Nós, humanos, somos agora um tumor da natureza. Num corpo saudável, as células saudáveis estão contidas dentro dos seus limites bem definidos, não os ultrapassam e não incomodam as vizinhas, nem lhes sabotam o trabalho ou impedem a vida. As células tumorais, pelo contrário, saem dos seus limites naturais, com uma espécie de patas alongadas (daí o nome de cancer) e começam a invadir as vizinhas, matando tudo. Quando são muito agressivas e afoitas até usam as estradas de sangue para saltar para países mais longínquos que são outros orgãos e começar aí outra colónia de destruição.

Se imaginarmos a totalidade da vida como uma enorme árvore com milhões de ramos, cada um com milhões de outros ramos e em todos eles folhas, botões, flores e frutos diferentes, nós humanos somos uma dessas ramificações que floresceu de um determinado modo. Se fossemos saudáveis, continuávamos a crescer nesse ramo sem incomodar o resto da árvore, mas não somos. Somos um tumor. Até aquela qualidade -a inteligência- que devia servir de macrófago, isto é, de célula destruidora de destruidores, dadas as suas vantagens naturais, se transformou, tal como nos tumores num inimigo interior que se vira contra a própria árvore que a sustém, numa desorientação irracional. E já invadimos e apodrecemos ramos inteiros até à morte. Como estamos numa ponta da árvore, nesta analogia, quando apodrecermos o tronco e as raízes, desaparecemos com eles. Tal como o tumor que vai destruindo até à sua própria destruição, que acontece com a morte do hospedeiro. 

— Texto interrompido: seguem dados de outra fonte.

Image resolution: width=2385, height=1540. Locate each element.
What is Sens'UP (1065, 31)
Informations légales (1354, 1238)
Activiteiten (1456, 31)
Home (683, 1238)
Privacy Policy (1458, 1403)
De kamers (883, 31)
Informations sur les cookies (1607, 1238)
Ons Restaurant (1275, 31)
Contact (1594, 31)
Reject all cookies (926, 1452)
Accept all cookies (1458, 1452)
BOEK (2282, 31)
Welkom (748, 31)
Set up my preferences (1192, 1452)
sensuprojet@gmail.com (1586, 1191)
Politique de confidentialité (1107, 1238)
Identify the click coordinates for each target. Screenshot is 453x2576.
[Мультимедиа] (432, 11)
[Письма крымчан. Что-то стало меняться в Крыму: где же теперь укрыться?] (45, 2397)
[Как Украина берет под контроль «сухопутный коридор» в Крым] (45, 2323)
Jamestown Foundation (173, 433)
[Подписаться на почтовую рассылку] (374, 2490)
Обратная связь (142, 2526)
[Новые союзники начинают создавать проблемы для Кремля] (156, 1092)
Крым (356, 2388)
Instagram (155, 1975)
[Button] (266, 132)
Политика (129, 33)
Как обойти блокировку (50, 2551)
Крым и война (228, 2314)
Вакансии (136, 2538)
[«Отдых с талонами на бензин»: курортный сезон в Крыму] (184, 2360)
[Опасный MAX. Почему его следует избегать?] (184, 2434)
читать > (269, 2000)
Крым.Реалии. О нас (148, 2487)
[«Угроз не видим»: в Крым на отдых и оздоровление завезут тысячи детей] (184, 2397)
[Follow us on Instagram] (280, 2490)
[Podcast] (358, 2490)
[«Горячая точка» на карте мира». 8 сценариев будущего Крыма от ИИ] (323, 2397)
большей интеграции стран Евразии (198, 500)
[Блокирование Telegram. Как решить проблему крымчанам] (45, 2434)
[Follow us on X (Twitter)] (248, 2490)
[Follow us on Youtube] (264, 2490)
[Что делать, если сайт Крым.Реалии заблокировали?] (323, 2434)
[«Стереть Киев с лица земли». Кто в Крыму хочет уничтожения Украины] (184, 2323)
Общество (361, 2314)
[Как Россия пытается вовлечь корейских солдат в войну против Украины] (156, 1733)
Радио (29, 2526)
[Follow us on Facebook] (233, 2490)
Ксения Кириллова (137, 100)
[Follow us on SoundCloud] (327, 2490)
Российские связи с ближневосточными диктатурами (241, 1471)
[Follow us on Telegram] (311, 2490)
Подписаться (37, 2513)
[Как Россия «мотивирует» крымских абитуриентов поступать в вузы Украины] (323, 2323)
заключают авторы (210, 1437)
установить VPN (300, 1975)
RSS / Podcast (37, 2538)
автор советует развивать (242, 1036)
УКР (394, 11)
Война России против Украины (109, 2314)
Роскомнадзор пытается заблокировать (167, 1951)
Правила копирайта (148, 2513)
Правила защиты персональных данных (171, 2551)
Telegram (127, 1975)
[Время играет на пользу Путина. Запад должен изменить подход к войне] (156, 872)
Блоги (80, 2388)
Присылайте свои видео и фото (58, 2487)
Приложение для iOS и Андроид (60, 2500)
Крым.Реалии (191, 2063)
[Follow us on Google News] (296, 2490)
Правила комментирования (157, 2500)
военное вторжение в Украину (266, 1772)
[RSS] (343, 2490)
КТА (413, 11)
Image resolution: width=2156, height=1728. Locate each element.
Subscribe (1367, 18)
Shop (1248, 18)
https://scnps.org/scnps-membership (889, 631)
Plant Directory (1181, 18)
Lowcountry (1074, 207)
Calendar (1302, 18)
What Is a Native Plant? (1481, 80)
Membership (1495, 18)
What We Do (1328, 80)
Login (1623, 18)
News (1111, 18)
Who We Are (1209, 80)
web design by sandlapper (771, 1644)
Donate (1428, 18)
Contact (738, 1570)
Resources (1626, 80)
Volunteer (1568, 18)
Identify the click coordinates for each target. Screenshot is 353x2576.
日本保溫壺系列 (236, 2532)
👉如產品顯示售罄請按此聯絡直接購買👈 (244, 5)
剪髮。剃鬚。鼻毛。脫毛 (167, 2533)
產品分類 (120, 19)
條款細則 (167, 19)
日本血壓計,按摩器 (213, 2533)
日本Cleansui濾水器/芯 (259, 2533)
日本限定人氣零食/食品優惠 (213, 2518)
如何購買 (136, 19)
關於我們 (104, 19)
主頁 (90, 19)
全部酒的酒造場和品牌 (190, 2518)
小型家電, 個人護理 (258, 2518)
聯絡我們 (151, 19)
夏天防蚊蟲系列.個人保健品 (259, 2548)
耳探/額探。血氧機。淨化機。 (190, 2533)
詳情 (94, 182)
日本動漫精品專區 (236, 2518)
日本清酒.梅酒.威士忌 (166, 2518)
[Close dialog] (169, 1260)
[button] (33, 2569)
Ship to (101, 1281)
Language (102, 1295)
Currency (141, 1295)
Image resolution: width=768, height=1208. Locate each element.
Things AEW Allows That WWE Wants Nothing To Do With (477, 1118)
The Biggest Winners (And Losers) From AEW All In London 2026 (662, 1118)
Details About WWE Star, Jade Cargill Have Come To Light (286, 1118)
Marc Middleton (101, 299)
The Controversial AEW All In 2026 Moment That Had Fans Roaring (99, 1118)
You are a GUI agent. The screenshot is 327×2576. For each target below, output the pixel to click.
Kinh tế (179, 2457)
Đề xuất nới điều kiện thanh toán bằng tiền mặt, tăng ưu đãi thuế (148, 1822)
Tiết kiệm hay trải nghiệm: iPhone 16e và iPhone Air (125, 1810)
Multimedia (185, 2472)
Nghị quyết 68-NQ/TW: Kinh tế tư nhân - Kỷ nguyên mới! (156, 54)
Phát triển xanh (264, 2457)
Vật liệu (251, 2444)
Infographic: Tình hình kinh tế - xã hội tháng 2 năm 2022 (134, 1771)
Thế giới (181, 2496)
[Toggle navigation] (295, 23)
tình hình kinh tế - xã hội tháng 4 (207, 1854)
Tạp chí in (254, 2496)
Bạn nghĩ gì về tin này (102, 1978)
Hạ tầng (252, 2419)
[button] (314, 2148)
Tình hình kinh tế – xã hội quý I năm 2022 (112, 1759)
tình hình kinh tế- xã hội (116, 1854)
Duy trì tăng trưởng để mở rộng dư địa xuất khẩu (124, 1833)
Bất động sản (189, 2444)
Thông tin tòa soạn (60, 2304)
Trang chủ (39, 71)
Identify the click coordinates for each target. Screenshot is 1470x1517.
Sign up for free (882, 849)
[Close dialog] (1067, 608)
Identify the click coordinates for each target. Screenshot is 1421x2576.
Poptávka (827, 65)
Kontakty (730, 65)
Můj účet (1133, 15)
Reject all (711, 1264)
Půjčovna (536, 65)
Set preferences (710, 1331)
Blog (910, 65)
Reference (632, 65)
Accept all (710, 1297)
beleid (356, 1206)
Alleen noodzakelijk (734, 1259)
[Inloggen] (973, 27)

Ora, os cancros têm ligação com comportamentos negativos, nossos ou dos nossos antepassados. No caso do poder destruidor do homem o comportamento negativo é a competição agressiva. Uma competição, não de superação mas de aniquilamento do outro que nos é injectada desde a nascença como um veneno para o qual não há antídoto. É só vermos a linguagem dos governantes: ser o melhor, destruir os outros, ter mais dinheiro que todos, ser uma super-potência, etc.

Portanto, somos hóspedes e estamos a matar o hospedeiro. 

É necessário vermo-nos na natureza como uma extremidade duma grande árvore que já estremece. Isso tem que fazer-se desde a infância, já que os nossos governantes, os homens das armas e os grandes milionários e bilionários, têm mostrado ser completamente incapazes de fazer uma revisão racional, encarar a sua responsabilidade e dar passos concretos para uma mudança de crescimento em vez de morte.

Esta ilustradora mostra um caminho. É isso que vejo nestas ilustrações.


A mão de um jovem orangotango. Fotografia de Jessie Williams (2017)






Ilustrações de Ana Miminoshvili de Tbilisi, Georgia.













4 comments:

  1. Concordo com o que dizes mas, gostaria de chamar a atenção para o facto de que as crianças, mesmo quando bem ensinadas na infância, acabam por tergiversar (!!) em contacto com outras.
    Vou dar-te um exemplo: há muitos anos tive uma colega cujo neto foi educado no respeito pela natureza e pelos materiais naturais. O miúdo era pequeno e só tinha brinquedos de madeira. Um dia, perto do Natal, o puto saiu-se com esta: "O que eu mais queria era ter brinquedos como os dos meus amigos da escola" .E que brinquedos eram esses? O Super-homem, metralhadoras e coisas do género. O miúdo queria ter as mesmas coisas que os outros tinham para ser aceite no grupo! Isto é complicado!
    Agora, tu podes dizer : Se educarmos o grupo todos podem ter comportamentos mais sustentáveis." De acordo, mas, à medida que forem crescendo vão mudando a sua forma de estar. É difícil manter a coerência quando os estímulos exteriores os puxam para outros caminhos. Não quer dizer que não seja possível? Há, até, muitos exemplos disso, mas a ganância natural do indivíduo acaba por o estragar....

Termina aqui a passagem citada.